--- Extracted records Enclosed Below ---

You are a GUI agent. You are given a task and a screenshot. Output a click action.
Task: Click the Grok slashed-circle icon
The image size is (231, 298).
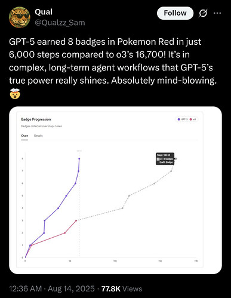pyautogui.click(x=203, y=13)
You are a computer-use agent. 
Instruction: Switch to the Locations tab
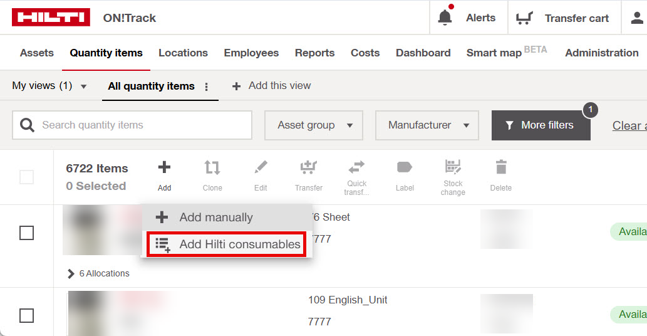click(x=183, y=53)
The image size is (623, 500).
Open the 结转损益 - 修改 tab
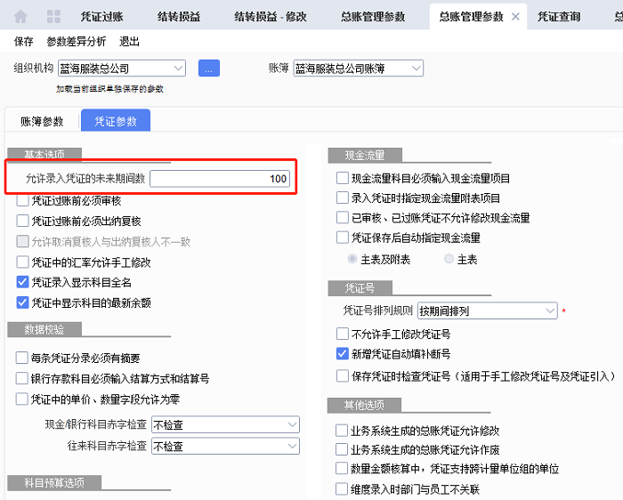click(x=273, y=17)
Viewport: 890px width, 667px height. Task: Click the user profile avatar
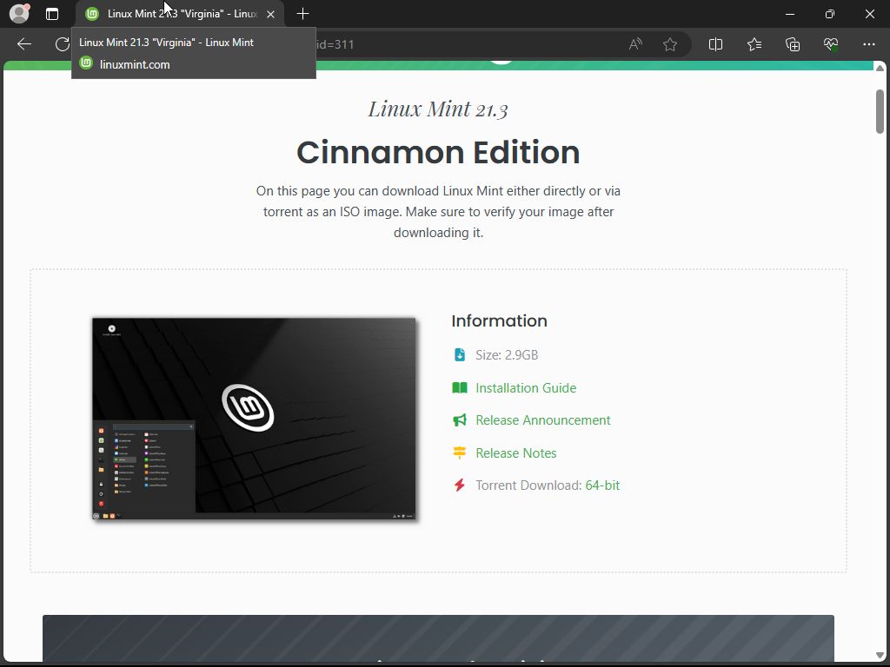click(19, 14)
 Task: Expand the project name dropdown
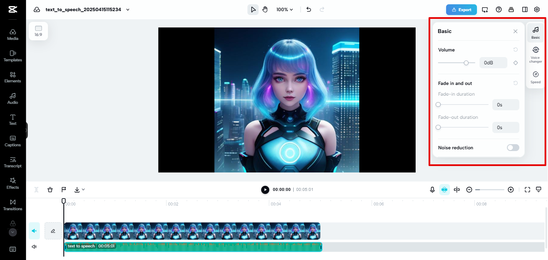(128, 9)
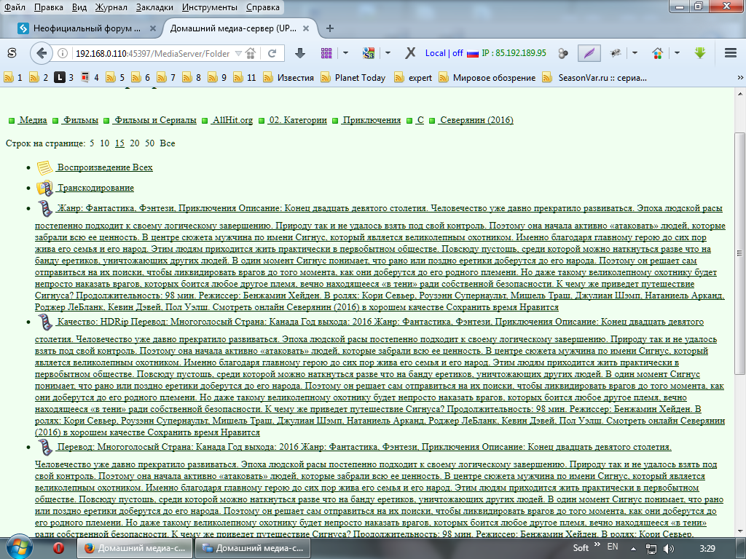Go to the AllHit.org breadcrumb
Viewport: 746px width, 559px height.
click(231, 120)

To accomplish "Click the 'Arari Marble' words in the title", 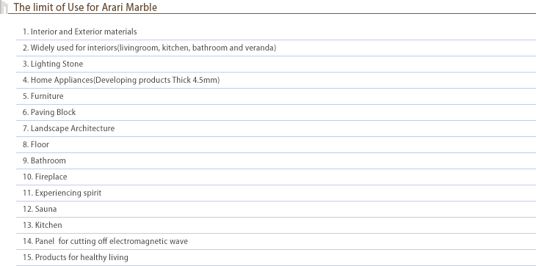I will click(129, 7).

--- End of Enclosed Extracted records ---

Note every line of the entries in which "agent" appears, and copy it down.

Task result
You are a GUI agent. You are given a task and a screenshot. Output a click action.
You are a computer-use agent. 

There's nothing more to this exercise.